Query来自文本特征，Key和Value来自图像特征。让我们逐步分析为什么输出的形状是 (batch_size, text_seq_len, d_v)。

代码分析

输入张量:
- T 是文本特征，形状为 (batch_size, text_seq_len, feature_dim)。
- I 是图像特征，形状为 (batch_size, image_seq_len, feature_dim)。
Query, Key, Value 的选择:
- Q = T：Query来自文本特征，其形状为 (batch_size, text_seq_len, d_k)。
- K = I：Key来自图像特征，其形状为 (batch_size, image_seq_len, d_k)。

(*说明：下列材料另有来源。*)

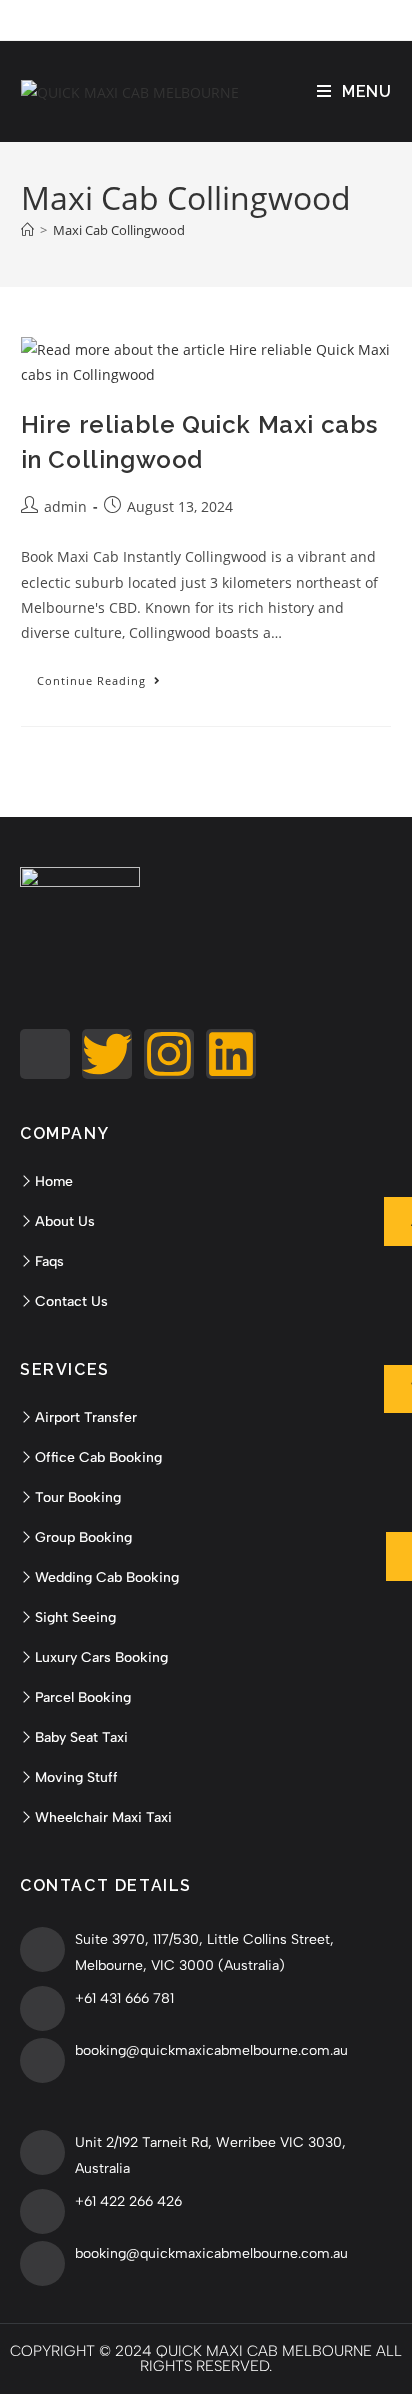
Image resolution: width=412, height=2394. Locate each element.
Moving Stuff (76, 1777)
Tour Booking (78, 1497)
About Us (65, 1221)
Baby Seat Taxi (81, 1737)
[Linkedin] (231, 1054)
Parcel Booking (83, 1697)
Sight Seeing (75, 1617)
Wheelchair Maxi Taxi (103, 1817)
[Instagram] (169, 1054)
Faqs (49, 1261)
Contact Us (71, 1301)
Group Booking (83, 1537)
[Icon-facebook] (45, 1054)
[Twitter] (107, 1054)
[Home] (27, 230)
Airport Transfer (86, 1417)
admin (65, 506)
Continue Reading (107, 676)
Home (54, 1181)
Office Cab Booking (98, 1457)
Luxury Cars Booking (101, 1657)
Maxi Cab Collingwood (119, 230)
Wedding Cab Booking (107, 1577)
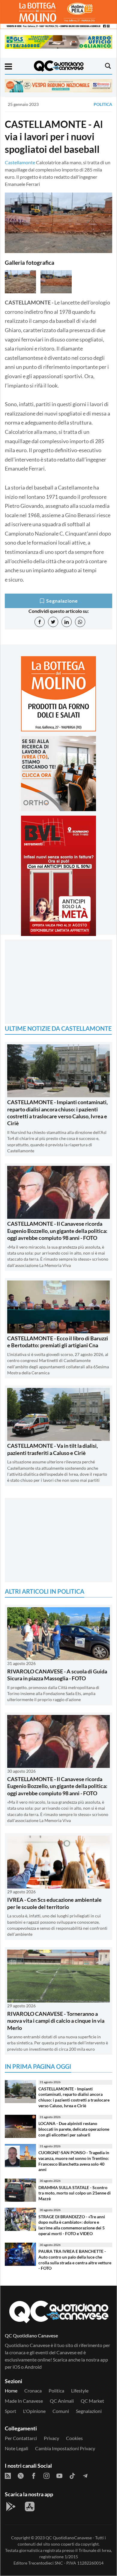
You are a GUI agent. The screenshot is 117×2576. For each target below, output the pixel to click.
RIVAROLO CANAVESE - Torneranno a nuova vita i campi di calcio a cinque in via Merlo (55, 2020)
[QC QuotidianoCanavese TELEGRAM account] (85, 2475)
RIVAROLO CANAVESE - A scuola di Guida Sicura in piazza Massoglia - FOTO (57, 1675)
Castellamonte (20, 162)
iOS (16, 2367)
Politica (103, 104)
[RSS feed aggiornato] (8, 2475)
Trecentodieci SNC (45, 2562)
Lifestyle (79, 2390)
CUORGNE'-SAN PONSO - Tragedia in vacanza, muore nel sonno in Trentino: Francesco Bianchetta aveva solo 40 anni (73, 2161)
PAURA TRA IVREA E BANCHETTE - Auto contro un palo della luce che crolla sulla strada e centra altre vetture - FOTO (74, 2260)
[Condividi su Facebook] (39, 622)
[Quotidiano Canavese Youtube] (59, 2475)
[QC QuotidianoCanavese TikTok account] (72, 2475)
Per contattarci (21, 2438)
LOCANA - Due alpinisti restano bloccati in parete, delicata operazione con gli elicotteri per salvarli (73, 2129)
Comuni (60, 2411)
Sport (10, 2411)
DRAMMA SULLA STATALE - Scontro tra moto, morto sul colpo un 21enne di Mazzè (74, 2193)
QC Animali (62, 2401)
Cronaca (33, 2390)
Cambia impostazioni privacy (65, 2448)
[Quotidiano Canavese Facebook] (34, 2475)
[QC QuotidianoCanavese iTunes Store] (30, 2506)
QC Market (92, 2401)
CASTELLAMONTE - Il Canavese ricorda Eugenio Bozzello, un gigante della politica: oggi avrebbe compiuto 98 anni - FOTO (57, 1230)
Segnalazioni (89, 2411)
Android (33, 2367)
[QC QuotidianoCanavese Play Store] (11, 2506)
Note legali (16, 2448)
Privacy (51, 2438)
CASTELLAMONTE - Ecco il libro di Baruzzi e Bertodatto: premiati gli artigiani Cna (57, 1341)
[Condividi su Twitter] (53, 622)
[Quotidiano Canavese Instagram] (47, 2475)
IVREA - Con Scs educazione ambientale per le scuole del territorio (54, 1903)
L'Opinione (34, 2411)
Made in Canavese (24, 2401)
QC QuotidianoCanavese (69, 2537)
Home (11, 2390)
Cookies (74, 2438)
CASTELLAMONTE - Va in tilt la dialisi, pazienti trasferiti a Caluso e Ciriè (52, 1449)
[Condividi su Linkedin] (67, 622)
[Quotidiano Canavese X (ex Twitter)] (21, 2475)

- V = I：Value来自图像特征，其形状为 (batch_size, image_seq_len, d_v)。
计算注意力得分:
```
scores = torch.matmul(Q, K.transpose(-2, -1)) / torch.sqrt(torch.tensor(d_k, dtype=torch.float32))
```
- scores 的形状为 (batch_size, text_seq_len, image_seq_len)，因为它是通过将 (batch_size, text_seq_len, d_k) 的 Q 与 (batch_size, d_k, image_seq_len) 的 K 转置相乘得到的。
计算注意力权重:
```
attention_weights = F.softmax(scores, dim=-1)
```
- attention_weights 的形状为 (batch_size, text_seq_len, image_seq_len)，因为对 image_seq_len 维度进行了 softmax 计算。
加权求和值（输出）:
```
cross_attention_output = torch.matmul(attention_weights, V)
```
- 这里，attention_weights 的形状是 (batch_size, text_seq_len, image_seq_len)，V 的形状是 (batch_size, image_seq_len, d_v)。
- 矩阵乘法后，cross_attention_output 的形状是 (batch_size, text_seq_len, d_v)。
- 这意味着对于每个文本序列中的每个词，您都计算了来自图像序列中所有元素的加权和，因而输出的序列长度是 text_seq_len。